- **TASK GOAL**:
Your answer must be an exact copy of the records below, with no pictures in it.

====================

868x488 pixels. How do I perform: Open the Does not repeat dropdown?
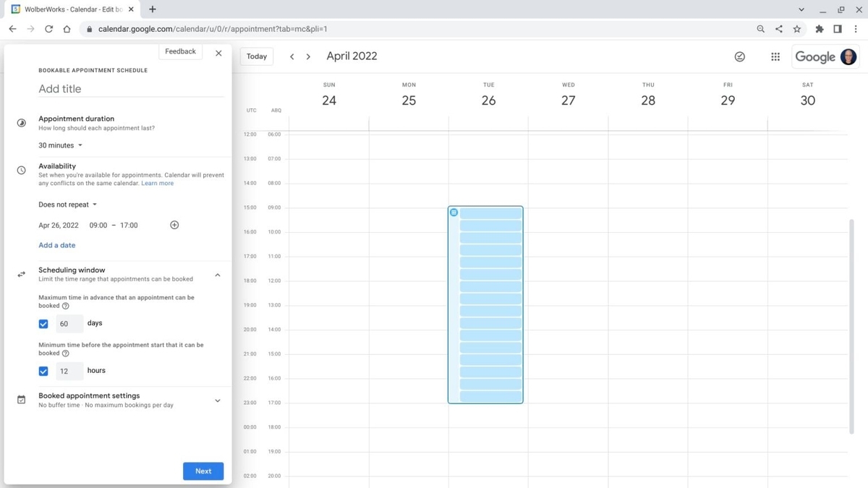67,205
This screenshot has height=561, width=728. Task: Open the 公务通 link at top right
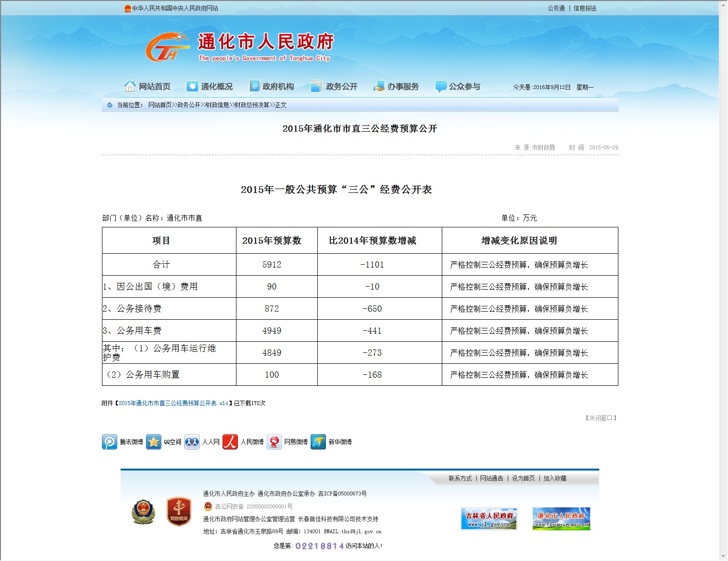556,8
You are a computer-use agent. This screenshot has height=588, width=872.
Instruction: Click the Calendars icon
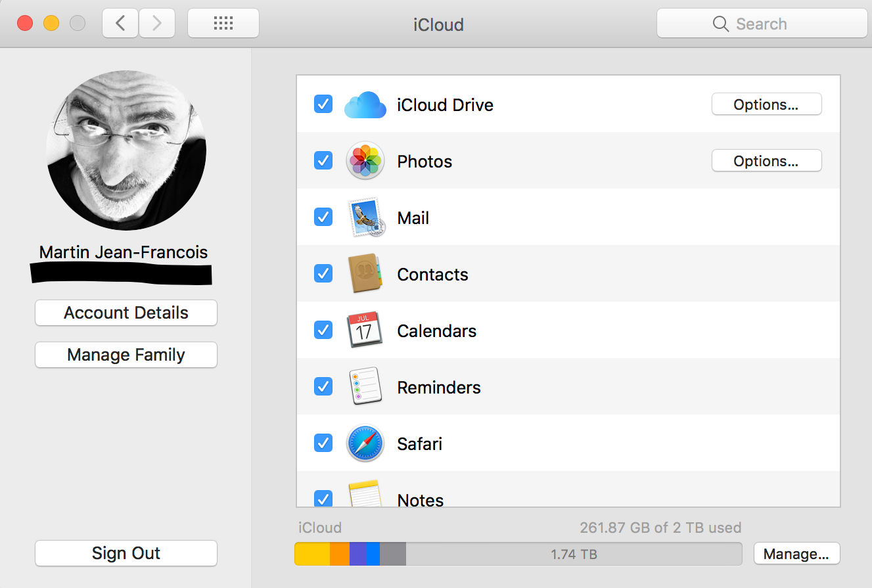pos(365,330)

====================

- **FINAL ANSWER**:
868x488 pixels. How do I perform: Open the Does not repeat dropdown?
67,205
This screenshot has height=561, width=728. Task: Open the 公务通 link at top right
556,8
You are a computer-use agent. This screenshot has height=588, width=872.
Instruction: Click the Calendars icon
pos(365,330)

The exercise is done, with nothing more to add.